Panel 2: A hand holds a longsword in the foreground. A Lord sits on a throne atop a dais in the background.

Lord: “G-G-Guards!”

Panel 3: The helmeted swordsman steps up the dais and runs the lord through with his sword. His crown comes off his head as he’s thrust forward, and it lands on the floor with a “KLANG”

Panel 4: The soldier kneels on the ground before the crown, reaching out for it trepidatiously. Half In darkness, half in the light of the court.  In the background, the lord sits limp on his throne, a sword sticking out of his chest and blood leaking down the chair.
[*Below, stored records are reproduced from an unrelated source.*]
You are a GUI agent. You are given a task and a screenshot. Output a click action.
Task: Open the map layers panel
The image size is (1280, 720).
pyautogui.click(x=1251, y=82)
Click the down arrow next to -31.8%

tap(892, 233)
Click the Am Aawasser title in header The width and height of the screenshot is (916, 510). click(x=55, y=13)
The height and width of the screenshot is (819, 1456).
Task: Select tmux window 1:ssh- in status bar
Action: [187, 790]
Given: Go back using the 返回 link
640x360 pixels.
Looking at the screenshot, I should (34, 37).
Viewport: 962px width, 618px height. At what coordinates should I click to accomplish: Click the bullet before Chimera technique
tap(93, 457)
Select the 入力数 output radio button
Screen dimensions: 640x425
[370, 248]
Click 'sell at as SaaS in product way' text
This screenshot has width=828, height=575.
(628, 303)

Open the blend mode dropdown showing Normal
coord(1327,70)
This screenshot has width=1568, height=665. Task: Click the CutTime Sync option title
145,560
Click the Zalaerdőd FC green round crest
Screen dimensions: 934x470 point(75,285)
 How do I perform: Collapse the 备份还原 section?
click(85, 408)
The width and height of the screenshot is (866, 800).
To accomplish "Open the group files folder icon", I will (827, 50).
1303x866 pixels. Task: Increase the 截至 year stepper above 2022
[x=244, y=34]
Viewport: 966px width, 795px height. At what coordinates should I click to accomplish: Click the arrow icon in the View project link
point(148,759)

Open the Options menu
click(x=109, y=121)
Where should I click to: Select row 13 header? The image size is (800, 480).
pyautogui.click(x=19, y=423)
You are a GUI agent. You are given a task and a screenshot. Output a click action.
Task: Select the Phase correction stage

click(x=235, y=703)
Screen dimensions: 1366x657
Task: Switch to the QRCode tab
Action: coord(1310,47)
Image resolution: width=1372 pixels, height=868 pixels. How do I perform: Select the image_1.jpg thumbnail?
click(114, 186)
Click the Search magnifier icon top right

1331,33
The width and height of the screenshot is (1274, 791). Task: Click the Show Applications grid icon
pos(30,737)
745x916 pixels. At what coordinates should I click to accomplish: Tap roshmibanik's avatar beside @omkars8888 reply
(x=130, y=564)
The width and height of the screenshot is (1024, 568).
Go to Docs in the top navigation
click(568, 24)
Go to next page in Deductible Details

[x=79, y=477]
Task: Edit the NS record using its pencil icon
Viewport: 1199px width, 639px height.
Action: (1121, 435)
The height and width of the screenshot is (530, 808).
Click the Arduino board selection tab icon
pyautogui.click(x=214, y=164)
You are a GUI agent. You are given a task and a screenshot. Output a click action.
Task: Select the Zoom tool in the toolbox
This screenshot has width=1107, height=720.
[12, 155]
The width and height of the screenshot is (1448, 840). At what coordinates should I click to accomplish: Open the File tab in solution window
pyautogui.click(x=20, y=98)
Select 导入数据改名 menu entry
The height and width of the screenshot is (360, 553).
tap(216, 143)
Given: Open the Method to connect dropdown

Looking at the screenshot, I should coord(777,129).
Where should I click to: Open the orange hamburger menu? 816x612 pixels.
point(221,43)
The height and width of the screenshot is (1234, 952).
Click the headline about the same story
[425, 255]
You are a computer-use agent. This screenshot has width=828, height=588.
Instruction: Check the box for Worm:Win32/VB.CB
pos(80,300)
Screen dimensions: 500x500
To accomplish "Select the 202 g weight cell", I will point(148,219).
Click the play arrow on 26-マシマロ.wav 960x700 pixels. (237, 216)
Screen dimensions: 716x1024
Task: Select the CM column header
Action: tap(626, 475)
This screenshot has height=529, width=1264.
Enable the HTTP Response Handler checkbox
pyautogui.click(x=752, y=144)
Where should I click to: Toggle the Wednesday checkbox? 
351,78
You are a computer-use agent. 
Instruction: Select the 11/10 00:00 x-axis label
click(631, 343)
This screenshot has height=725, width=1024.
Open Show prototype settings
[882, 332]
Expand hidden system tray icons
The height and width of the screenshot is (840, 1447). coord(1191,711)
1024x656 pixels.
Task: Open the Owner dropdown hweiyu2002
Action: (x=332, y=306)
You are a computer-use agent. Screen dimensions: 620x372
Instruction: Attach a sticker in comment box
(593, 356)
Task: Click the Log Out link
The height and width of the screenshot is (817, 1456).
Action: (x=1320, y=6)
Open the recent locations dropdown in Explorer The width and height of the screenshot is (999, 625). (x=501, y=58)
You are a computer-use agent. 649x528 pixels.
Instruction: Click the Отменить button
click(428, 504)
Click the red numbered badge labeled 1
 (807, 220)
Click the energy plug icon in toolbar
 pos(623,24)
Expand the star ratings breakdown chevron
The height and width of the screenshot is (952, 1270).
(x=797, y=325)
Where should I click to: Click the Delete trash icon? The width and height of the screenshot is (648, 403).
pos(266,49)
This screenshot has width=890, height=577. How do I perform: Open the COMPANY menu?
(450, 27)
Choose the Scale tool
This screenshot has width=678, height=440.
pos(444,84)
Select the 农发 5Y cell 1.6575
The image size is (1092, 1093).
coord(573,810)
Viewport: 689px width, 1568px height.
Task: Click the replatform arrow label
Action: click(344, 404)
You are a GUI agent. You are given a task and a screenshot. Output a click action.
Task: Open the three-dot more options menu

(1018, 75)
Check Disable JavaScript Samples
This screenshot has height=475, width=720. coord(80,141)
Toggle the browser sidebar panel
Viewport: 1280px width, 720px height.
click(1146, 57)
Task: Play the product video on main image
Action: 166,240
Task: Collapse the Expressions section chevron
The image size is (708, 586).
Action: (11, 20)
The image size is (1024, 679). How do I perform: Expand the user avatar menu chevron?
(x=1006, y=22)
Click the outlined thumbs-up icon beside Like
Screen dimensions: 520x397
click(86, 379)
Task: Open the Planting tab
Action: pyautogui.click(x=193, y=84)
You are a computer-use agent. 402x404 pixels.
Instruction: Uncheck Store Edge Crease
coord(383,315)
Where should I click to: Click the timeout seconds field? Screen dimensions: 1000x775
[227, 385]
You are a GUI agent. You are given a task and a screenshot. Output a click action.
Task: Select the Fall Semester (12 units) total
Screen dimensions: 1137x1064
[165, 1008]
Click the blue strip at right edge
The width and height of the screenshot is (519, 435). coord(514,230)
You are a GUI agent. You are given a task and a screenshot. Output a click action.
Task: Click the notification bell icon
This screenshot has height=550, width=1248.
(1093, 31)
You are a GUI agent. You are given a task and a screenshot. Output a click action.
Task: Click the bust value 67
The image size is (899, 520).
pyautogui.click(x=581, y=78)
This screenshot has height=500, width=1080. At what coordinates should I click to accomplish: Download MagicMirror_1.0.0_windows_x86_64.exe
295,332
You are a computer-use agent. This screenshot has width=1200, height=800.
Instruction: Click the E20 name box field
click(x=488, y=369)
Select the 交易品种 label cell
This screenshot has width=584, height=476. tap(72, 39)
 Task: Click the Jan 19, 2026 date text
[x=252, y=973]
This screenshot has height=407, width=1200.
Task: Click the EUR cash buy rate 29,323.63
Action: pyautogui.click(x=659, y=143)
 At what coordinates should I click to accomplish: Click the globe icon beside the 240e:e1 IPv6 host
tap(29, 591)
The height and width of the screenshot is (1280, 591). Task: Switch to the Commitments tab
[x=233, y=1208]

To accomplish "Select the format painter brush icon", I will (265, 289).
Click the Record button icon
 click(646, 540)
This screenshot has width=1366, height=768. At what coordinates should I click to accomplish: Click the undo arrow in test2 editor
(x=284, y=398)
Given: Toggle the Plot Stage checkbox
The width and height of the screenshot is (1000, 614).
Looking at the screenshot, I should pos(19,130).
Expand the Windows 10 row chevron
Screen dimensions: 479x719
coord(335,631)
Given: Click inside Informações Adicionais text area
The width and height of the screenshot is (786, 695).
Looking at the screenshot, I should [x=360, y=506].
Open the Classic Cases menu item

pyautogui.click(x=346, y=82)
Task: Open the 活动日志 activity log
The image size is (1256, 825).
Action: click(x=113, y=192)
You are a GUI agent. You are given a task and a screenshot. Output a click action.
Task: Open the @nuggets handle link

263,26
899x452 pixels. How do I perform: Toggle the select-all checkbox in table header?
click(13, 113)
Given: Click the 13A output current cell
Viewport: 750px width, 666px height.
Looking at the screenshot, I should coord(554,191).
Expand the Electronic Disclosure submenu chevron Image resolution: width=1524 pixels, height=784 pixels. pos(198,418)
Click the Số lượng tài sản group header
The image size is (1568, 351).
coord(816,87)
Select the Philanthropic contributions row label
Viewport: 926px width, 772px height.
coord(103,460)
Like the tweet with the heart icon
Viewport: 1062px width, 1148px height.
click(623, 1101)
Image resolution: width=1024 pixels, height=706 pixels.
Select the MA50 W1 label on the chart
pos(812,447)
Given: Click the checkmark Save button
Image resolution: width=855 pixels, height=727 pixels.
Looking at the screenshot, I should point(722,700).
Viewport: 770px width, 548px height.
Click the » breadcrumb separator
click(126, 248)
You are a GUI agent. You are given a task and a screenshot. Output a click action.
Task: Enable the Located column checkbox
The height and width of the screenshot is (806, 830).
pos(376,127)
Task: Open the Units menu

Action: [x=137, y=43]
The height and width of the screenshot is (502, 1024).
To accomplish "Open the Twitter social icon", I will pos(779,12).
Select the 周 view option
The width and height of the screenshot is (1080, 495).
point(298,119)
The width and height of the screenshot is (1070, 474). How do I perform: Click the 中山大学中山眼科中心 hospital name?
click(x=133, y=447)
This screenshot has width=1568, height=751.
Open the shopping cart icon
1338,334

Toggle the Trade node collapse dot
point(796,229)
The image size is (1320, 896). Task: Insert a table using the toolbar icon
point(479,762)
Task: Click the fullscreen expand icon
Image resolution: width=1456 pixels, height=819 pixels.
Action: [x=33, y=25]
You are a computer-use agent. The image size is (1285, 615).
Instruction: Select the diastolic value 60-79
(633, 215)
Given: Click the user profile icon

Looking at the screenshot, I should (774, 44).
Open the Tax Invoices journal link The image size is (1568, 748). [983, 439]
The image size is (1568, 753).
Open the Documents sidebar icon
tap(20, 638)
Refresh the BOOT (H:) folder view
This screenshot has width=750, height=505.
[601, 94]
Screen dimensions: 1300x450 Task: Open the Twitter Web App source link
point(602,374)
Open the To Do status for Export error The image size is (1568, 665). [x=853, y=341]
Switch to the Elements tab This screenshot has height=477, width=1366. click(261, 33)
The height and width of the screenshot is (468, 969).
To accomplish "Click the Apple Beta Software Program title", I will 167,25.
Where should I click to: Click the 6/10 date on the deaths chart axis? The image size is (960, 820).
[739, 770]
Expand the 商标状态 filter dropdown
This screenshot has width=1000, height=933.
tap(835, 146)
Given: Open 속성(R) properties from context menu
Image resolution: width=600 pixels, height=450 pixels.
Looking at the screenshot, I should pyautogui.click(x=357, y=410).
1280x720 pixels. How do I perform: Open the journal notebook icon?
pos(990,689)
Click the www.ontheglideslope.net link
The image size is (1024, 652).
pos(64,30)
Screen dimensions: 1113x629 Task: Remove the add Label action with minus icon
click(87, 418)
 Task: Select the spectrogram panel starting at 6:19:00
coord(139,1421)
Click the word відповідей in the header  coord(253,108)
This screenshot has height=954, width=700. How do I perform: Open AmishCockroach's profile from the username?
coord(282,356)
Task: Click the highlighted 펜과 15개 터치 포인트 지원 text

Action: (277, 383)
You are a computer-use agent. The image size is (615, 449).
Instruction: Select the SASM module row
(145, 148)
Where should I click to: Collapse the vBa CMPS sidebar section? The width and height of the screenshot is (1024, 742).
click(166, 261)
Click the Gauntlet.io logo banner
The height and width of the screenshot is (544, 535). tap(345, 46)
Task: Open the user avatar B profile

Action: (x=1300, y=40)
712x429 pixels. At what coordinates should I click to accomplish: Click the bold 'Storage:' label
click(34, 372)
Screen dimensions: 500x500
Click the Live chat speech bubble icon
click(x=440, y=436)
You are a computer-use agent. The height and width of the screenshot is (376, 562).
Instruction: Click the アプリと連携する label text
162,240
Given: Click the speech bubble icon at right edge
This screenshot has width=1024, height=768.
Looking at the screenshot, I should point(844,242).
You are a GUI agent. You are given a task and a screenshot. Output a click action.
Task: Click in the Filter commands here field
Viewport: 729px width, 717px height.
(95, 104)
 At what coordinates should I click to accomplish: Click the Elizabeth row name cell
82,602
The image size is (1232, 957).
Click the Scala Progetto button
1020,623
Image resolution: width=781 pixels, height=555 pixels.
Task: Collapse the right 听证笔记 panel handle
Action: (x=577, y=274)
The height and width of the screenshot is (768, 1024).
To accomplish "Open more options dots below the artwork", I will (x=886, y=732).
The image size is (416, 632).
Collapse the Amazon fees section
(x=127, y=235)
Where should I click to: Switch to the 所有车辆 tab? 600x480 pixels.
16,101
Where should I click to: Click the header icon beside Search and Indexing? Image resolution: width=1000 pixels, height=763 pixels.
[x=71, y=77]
Panel 5: The shining crown sits in a black void. The swordsman’s disembodied hand touches one of its spikes. It pricks his finger, blood drips down.

Panel 6: The soldier still kneels, the door to the keep wide open in front of him. More bodies dangle from the gallery above the court. As blood drips from his finger he mutters.

Swordsman: “Mayhaps I…”

Page 2:

Panel 1: The soldier’s norman style helmet falls to the ground with a CLANG.

Panel 2: The crown is held in the soldier’s right hand. It is stained with blood, and it emanates a sinister aura.

Panel 3: The soldier delicately holds the crown over his head. It continues radiating. A single drop of blood falls from the crown.

Panel 4: Another soldier taking part in the raid enters through the open door, he stands with a spear in his hand, and looks dismayed. Smoke from the burning castle billows outside. The Soldier calls inside:

Soldier: “Comrade!” “You wouldn’t!”

Panel 5: The Swordsman’s face is revealed, he holds the crown just above his shaggy short-cut hair. Blood from the killing of the lord has splattered his face. He looks ahead, mouth agape and wide eyed. His expression is a mix of embarrassment, fear, and anger.